Together
I found myself once again dissecting a Christmas song, as I do every year. This season’s Christmas ID from a well-known television network highlights a familiar trio: love, joy, and hope. These are the virtues Christmas is meant to inspire, even as we navigate the many trials that define our times. It’s easy, almost effortless, to say that we should love one another, be joyful, and hope for the best. However, for many Filipinos, these words ring hollow. Their Christmas has been marred by rage and grief, spent with one less person at the table after the floods claimed yet another life.
The idea of “togetherness” feels heavier now. It reminds me of the traditional Filipino game of “tiyakad” or bamboo stilts. To move forward, you need complete coordination. This includes hands steady, grip secure, legs rising and landing in unison. One misstep sends everyone tumbling. We often repeat that old cliché: “If you want to go fast, go alone. If you want to go far, go together.” But the question we rarely confront is: How far are we willing to endure discomfort to truly go together?
Because the reality is that there are forces pulling us apart. When communities drown, when families wade through chest-deep water in the dark, when relief fails to arrive on time, it isn’t just because of nature. It’s because corruption has slowly eroded our ability to move as one. Corruption diverts funds meant for flood control, siphons budgets intended for drainage, and delays projects that could have saved lives.
We often speak of calamities as though they are great equalizers, but they aren’t. They expose, with terrifying clarity, who has been protected and who has been neglected. The wealthy experience inconvenience, the poor experience catastrophe. In places where rivers overflowed and entire neighborhoods drowned, residents spoke of blocked waterways, stalled government projects, uncollected garbage piling up year after year. The flood didn’t come out of nowhere. It came from choices: human choices, political choices --made long before the rain.
With every tragedy, the call is always the same: we must unite. We must be resilient. We must come together. But how can people be expected to walk in unison when others have been running away with the public’s money? How can we talk about hope when accountability is missing from the conversation? Togetherness requires trust, and trust cannot grow in a place where corruption is allowed to thrive.

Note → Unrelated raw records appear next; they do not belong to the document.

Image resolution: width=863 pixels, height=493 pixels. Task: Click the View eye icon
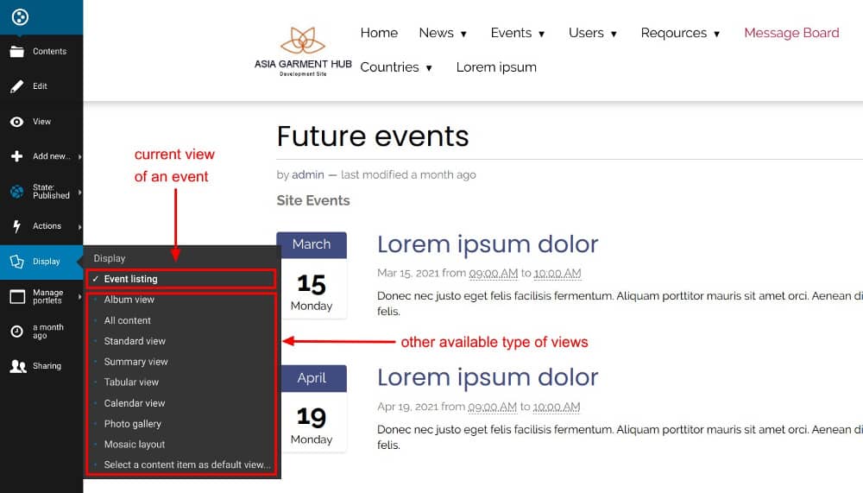click(x=16, y=122)

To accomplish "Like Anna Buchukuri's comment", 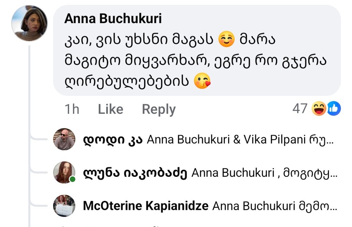I will (x=110, y=109).
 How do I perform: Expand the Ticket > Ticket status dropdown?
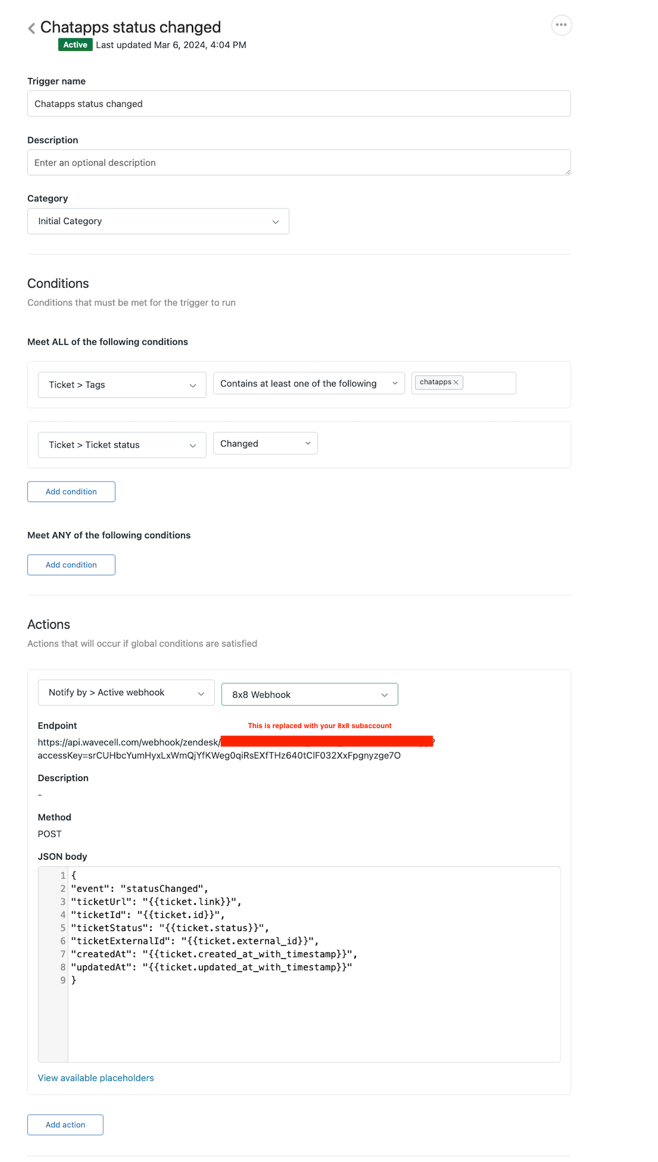click(x=122, y=445)
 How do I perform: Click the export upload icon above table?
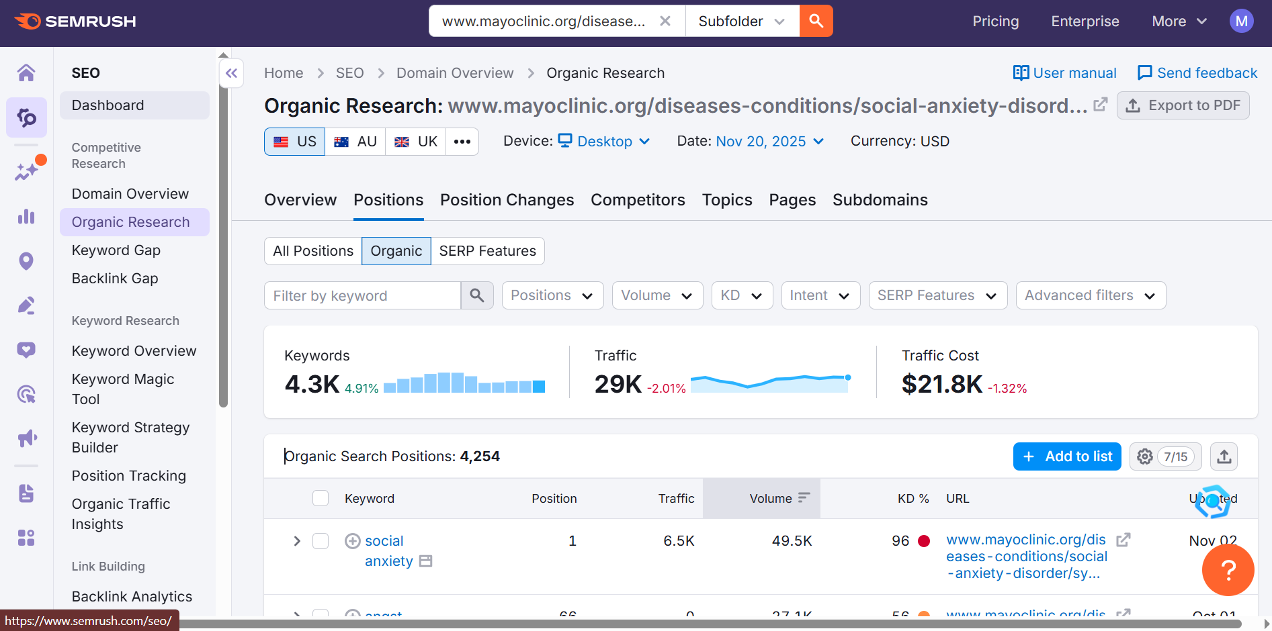1224,456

Still, I believe in the possibility of going far together if we choose it. If we demand it. If we refuse to let the narrative end with grief. Communities helping each other during the floods showed us what genuine togetherness looks like: strangers rescuing strangers, neighbors opening their homes, volunteers braving the currents. Ordinary people doing extraordinary things.
This Christmas, perhaps togetherness is not about perfect harmony. It’s about collective insistence: insisting on accountability, insisting on better systems, insisting that the next storm doesn’t claim another life. Love, joy, and hope can only thrive when justice is part of the season.